Há um nome gravado em quase todas as craveiras e paquímetros do mundo: a pequena escala que desliza junto à régua principal e permite ler frações de milímetro. Quase ninguém repara que é um nome. Chama-se nónio. E o homem que lhe deu o nome morreu esquecido pelo mundo que a sua matemática tinha tornado possível.
Pedro Nunes nasceu em 1502 em Alcácer do Sal e estudou em Salamanca, formado também em medicina, antes de perceber que o seu verdadeiro instrumento eram os números. Tornou-se cosmógrafo do reino em 1529 e, em 1547, o primeiro Cosmógrafo-Mor de Portugal, cargo que exerceria até à morte. Foi também aio de príncipes: educou os infantes D. Luís e D. Henrique a partir de 1531, e mais tarde o neto do rei e futuro monarca, D. Sebastião. Durante quase duas décadas, de 1544 a 1562, ocupou a cátedra de matemática da Universidade de Coimbra.

A ciência que ali ensinava não nascia de especulação de gabinete. Nascia, como notam os seus estudiosos, do contacto direto com as dificuldades reais de marinheiros e artífices.

Foi desse contacto que saiu o nónio: um sistema de arcos concêntricos gravados num quadrante ou astrolábio, cada um dividido num número de partes ligeiramente diferente do vizinho, que permitia aos navegadores medir ângulos, e portanto alturas de astros, com uma precisão até então impossível. Descreveu-o em 1542, na obra De Crepusculis. Mais tarde, quando Pierre Vernier aperfeiçoou o princípio noutra escala, o nome de Nunes ficou-lhe colado: em várias línguas europeias, a peça continua a chamar-se «nonius». É esse o nome que hoje dorme, por reconhecer, em qualquer oficina do mundo.

Mas a obra mais funda de Pedro Nunes mede-se em graus de bússola, não em milímetros. Sobre a curvatura da Terra, um navio que mantém sempre o mesmo rumo não segue o caminho mais curto entre dois pontos: segue uma curva que se enrola em espiral, lenta, na direção do polo. É a chamada loxodrómica, ou linha de rumo, e Nunes foi o primeiro a compreendê-la e a explicá-la matematicamente, por volta de 1537. Todos os pilotos da expansão portuguesa navegavam sobre ela, sem o saberem, décadas antes de haver forma de a desenhar.

Havia, porém, um problema que nem Nunes resolveu: essa curva só se torna uma linha reta, traçável num mapa plano, na projeção que o cartógrafo flamengo Gerardus Mercator publicaria em 1569, décadas depois de Nunes ter fechado a conta.

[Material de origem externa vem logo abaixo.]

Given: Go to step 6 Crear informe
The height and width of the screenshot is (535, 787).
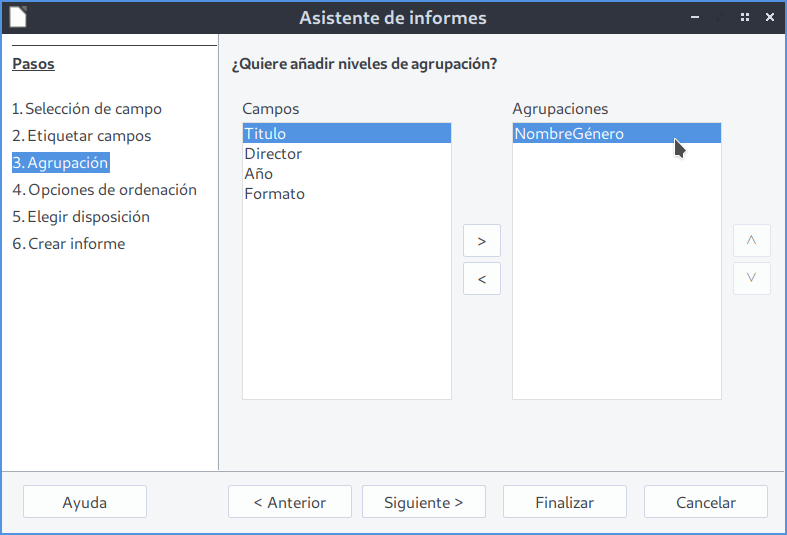Looking at the screenshot, I should pos(69,243).
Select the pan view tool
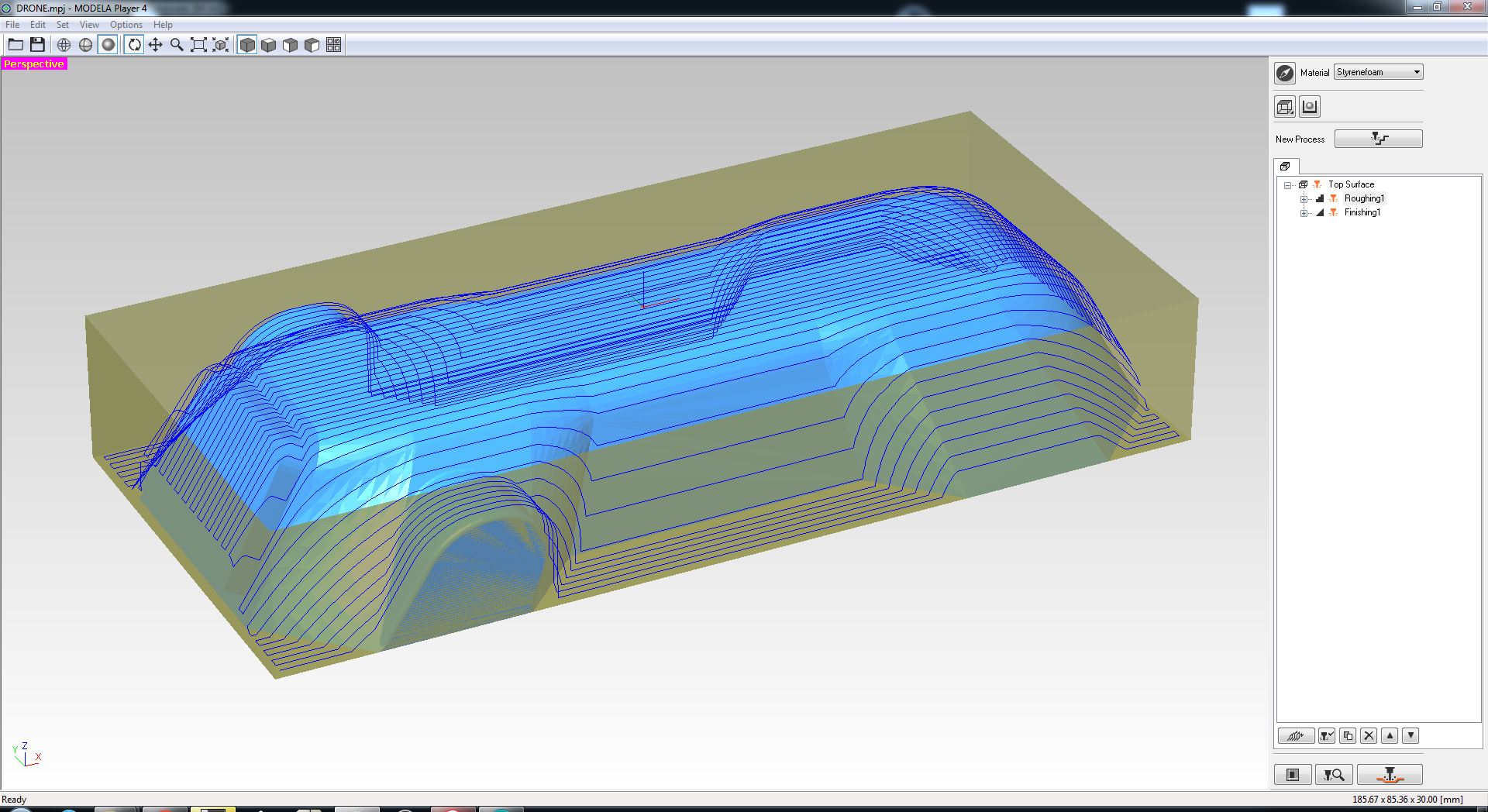The height and width of the screenshot is (812, 1488). (x=155, y=45)
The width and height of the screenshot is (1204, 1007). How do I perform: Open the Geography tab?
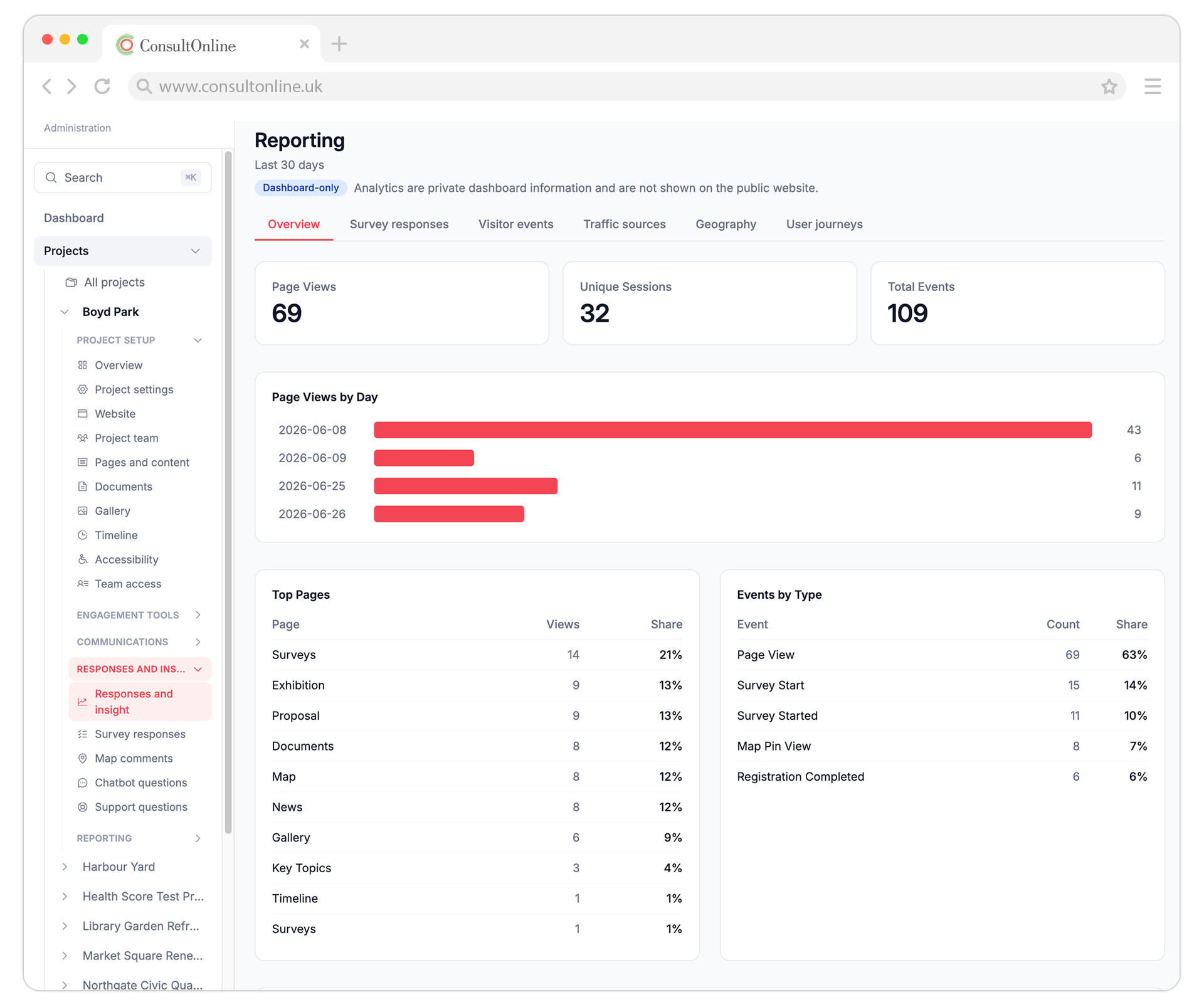pos(726,224)
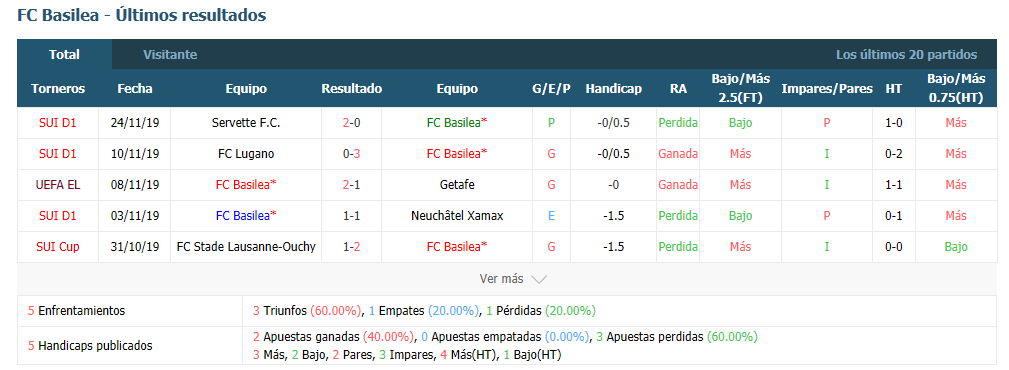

A matemática chegou primeiro; o instrumento que a tornaria útil a qualquer piloto só viria décadas depois.

Do outro lado da Europa, o jesuíta Cristóvão Clávio, um dos artífices da reforma do calendário gregoriano, chamou a Nunes «homem de agudíssimo engenho, inferior a nenhum na matemática do nosso tempo», e usava o seu livro sobre crepúsculos nas próprias aulas. Foi nesse mesmo livro, o De Crepusculis de 1542, que Nunes determinou que o crepúsculo começa e acaba quando o Sol está dezoito graus abaixo do horizonte: a mesma definição de crepúsculo astronómico ainda hoje em uso.
Da sua ascendência, dizem as fontes apenas o que se pode dizer com prudência: era, muito provavelmente, de família cristã-nova, de possível origem judaica. A ele, o prestígio protegeu-o em vida. Nunca foi incomodado pela Inquisição. Aos seus netos, a proteção não chegou: décadas depois da sua morte, o Santo Ofício deteve-os, interrogou-os e condenou-os sob acusação de judaísmo. Nunes morreu a 11 de agosto de 1578, em Coimbra, uma semana depois de o seu antigo aluno, D. Sebastião, ter desaparecido nas areias de Alcácer-Quibir, à frente de um exército que o reino nunca mais recuperaria.
Portugal ainda lhe reconheceu alguma coisa: entre 1947 e 1957, o seu retrato circulou no país inteiro, impresso na nota de cem escudos. As pessoas pagavam com o rosto de um homem cujo nome, décadas mais tarde, deixaram de reconhecer.
Os manuais guardam os nomes dos navegadores que abriram caminhos sobre os mares. Esqueceram o professor de Coimbra cuja matemática lhes explicava, com décadas de avanço, por que razão o rumo do seu próprio navio se curvava. Da próxima vez que alguém pegar numa craveira e fizer deslizar a pequena escala até casar dois números, terá nas mãos, sem saber, o nome de Pedro Nunes.